Provided information —
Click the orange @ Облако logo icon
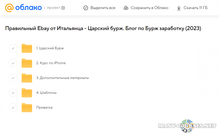The image size is (219, 135). [9, 8]
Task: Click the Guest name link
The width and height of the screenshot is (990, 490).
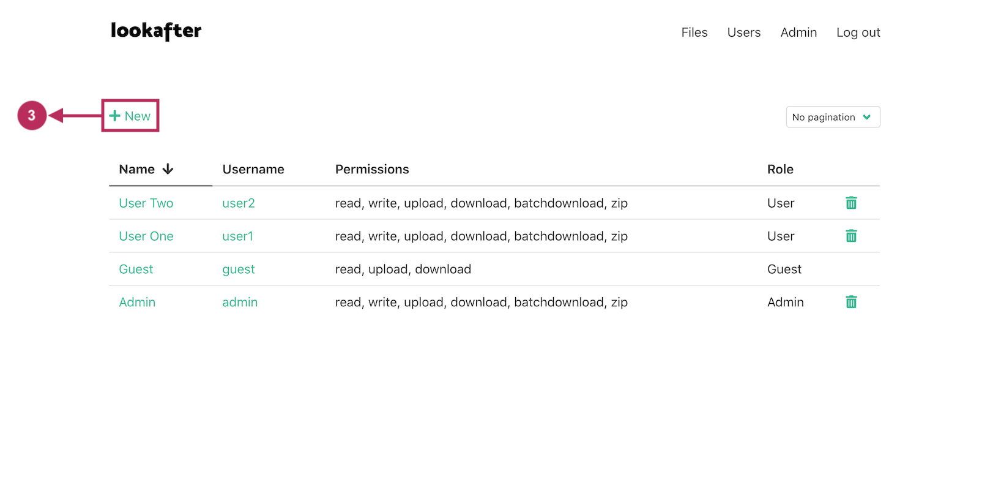Action: pos(136,269)
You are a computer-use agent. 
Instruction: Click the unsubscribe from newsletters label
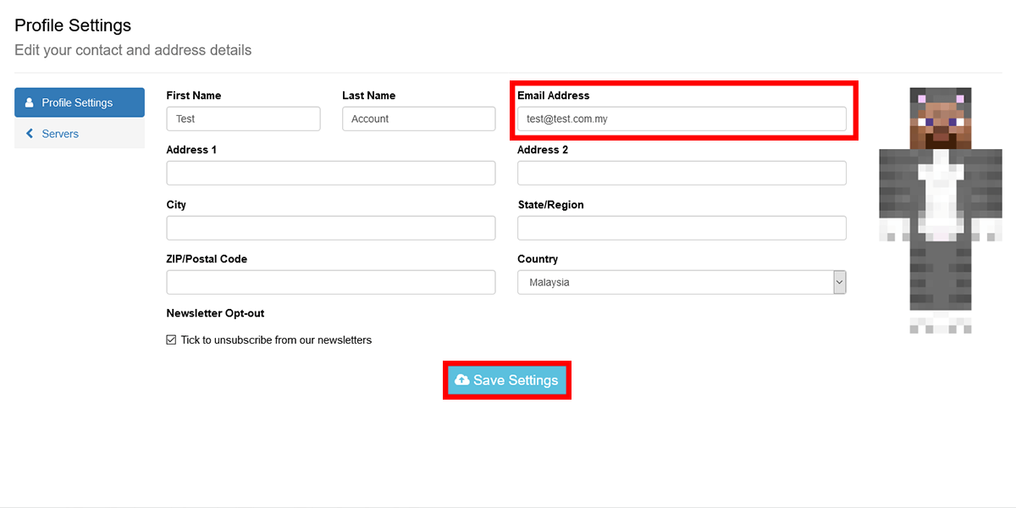click(275, 340)
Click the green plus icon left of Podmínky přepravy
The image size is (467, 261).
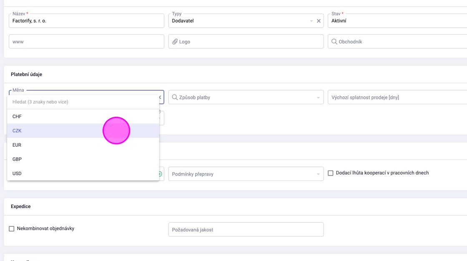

Exercise instructions —
Would you retype every record above exactly, leaving out the pictures?

Exercise result —
Click the orange @ Облако logo icon
The image size is (219, 135). [9, 8]
Task: Click the Guest name link
The width and height of the screenshot is (990, 490).
Action: pos(136,269)
You are a computer-use agent. 
Instruction: Click the unsubscribe from newsletters label
click(275, 340)
Click the green plus icon left of Podmínky přepravy
The image size is (467, 261).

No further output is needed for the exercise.